For conducting tests on the activity of the self-disinfecting surface coatings, it is important to consider and standardise the test materials of the surfaces intended for coating. As reported in The New England Journal of Medicine, SARS-CoV-2 was more stable on plastic and stainless steel than on copper and cardboard, and viable virus was detected up to 72 hours after deposition onto the former materials [3]. Stainless steel has been used as the reference material for testing the coating products on, due to the ease of using heat-treatment and various sterilisation methods for preparing the material. Several standards (including ISO22196, ISO21702 and JIS Z2801) also recommend the use of plastics as a test surface. Test material coated with a control product (vehicle) or untreated should be used as a control.
This guidance also considers the flexibility of using other test materials for testing the coatings on, such as, but not limited to, hardy board / calcium silicate panels, or even paper dry wall. These may be more representative materials used in an interior space.

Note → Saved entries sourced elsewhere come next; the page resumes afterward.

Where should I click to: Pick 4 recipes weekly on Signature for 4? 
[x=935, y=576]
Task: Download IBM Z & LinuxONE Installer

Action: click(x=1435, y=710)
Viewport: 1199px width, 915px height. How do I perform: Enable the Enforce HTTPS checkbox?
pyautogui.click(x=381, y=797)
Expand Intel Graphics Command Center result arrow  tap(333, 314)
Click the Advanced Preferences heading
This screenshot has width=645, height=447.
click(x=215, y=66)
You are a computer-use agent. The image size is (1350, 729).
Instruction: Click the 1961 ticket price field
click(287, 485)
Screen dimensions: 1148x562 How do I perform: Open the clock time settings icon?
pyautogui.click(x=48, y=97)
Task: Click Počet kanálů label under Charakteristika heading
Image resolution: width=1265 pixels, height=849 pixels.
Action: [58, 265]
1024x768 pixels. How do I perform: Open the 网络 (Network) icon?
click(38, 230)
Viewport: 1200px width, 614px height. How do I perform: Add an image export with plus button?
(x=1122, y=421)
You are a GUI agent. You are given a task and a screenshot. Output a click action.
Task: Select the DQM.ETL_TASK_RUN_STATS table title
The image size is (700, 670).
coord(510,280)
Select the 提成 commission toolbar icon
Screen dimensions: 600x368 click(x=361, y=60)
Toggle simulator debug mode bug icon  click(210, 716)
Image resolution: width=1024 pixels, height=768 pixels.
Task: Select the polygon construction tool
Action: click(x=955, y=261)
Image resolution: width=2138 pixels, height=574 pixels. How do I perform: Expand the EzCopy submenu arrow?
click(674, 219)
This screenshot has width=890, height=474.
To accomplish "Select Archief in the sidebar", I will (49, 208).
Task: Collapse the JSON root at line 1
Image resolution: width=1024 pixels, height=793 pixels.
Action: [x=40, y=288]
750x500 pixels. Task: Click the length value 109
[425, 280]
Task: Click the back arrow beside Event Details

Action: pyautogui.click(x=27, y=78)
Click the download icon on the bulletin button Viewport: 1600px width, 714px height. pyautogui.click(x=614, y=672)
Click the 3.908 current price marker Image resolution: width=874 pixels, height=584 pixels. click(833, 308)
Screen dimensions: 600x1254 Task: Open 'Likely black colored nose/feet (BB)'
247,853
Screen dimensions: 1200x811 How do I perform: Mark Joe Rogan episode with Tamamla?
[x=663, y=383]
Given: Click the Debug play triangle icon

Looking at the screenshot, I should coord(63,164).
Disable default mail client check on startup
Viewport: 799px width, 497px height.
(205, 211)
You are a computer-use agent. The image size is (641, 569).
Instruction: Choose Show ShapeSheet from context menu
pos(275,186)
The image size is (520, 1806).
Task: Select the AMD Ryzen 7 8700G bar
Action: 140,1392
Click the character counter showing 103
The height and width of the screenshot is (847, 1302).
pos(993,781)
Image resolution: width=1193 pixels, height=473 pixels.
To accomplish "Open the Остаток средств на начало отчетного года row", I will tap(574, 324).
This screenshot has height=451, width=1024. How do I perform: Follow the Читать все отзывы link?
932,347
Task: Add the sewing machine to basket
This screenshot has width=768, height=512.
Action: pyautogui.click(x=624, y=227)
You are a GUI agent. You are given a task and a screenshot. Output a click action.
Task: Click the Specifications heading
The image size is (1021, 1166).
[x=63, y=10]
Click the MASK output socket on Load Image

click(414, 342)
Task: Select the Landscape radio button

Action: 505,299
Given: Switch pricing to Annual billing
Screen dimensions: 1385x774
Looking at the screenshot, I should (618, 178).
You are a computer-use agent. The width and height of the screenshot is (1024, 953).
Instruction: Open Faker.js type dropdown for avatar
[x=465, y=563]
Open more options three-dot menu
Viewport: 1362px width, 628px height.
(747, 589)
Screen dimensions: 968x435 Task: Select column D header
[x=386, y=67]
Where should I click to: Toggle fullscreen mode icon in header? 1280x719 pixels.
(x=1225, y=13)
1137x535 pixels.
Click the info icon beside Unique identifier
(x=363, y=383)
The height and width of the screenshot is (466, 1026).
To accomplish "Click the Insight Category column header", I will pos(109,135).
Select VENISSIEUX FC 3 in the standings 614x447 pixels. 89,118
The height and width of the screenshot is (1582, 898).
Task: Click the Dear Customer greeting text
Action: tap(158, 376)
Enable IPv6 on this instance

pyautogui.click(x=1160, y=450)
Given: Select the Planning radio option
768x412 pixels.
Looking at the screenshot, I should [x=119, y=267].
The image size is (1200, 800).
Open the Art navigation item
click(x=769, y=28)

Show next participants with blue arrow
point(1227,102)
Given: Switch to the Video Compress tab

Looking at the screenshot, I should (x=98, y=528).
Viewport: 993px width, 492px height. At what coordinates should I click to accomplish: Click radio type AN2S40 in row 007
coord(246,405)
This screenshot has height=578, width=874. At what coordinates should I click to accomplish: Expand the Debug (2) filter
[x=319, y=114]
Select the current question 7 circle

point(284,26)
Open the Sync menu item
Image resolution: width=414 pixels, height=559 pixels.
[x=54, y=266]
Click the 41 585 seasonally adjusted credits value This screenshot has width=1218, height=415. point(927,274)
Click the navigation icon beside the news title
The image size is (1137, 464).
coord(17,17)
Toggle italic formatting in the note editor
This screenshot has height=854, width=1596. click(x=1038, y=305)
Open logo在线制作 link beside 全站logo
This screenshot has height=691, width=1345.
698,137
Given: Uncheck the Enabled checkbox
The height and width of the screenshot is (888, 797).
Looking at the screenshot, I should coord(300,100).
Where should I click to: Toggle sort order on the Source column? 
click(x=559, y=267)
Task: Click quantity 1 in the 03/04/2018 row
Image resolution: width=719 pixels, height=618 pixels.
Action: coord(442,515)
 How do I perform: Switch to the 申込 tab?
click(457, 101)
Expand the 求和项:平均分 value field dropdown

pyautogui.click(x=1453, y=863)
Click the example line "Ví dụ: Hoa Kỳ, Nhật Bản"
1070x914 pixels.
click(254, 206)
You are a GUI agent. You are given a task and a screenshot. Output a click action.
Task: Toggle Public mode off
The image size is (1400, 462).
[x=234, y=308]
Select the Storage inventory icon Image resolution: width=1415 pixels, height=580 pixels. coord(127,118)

The selected test materials should be aligned with the intended use sites of the products (e.g. stainless steel lift buttons, metal grab poles, etc.).
NEA recommends that claims of effectiveness against COVID-19 virus are supported by robust scientific data directly against the causative agent itself (SARS-CoV-2) or against other coronaviruses (e.g. human coronavirus 229E, OC43, or a mouse coronavirus MHV (murine hepatitis virus)). This will ensure that the claims on reducing fomite-mediated transmission risk of COVID-19 are well-supported with direct evidence against coronaviruses.
Human coronavirus 229E has been most recommended by many international agencies. Therapeutic Goods Administration (TGA) of Australia recognises the use of human coronavirus 229E and MHV; US EPA indicates that the use of “another type of human coronavirus” similar to SARS-CoV-2 is requested, and addresses that the use of animal coronaviruses is not supported. Health Canada suggests that an indirect claim against SARS-CoV-2 can be allowed if the test was carried out against a specific coronavirus such as human coronavirus 229E, MERS-CoV, or SARS-CoV.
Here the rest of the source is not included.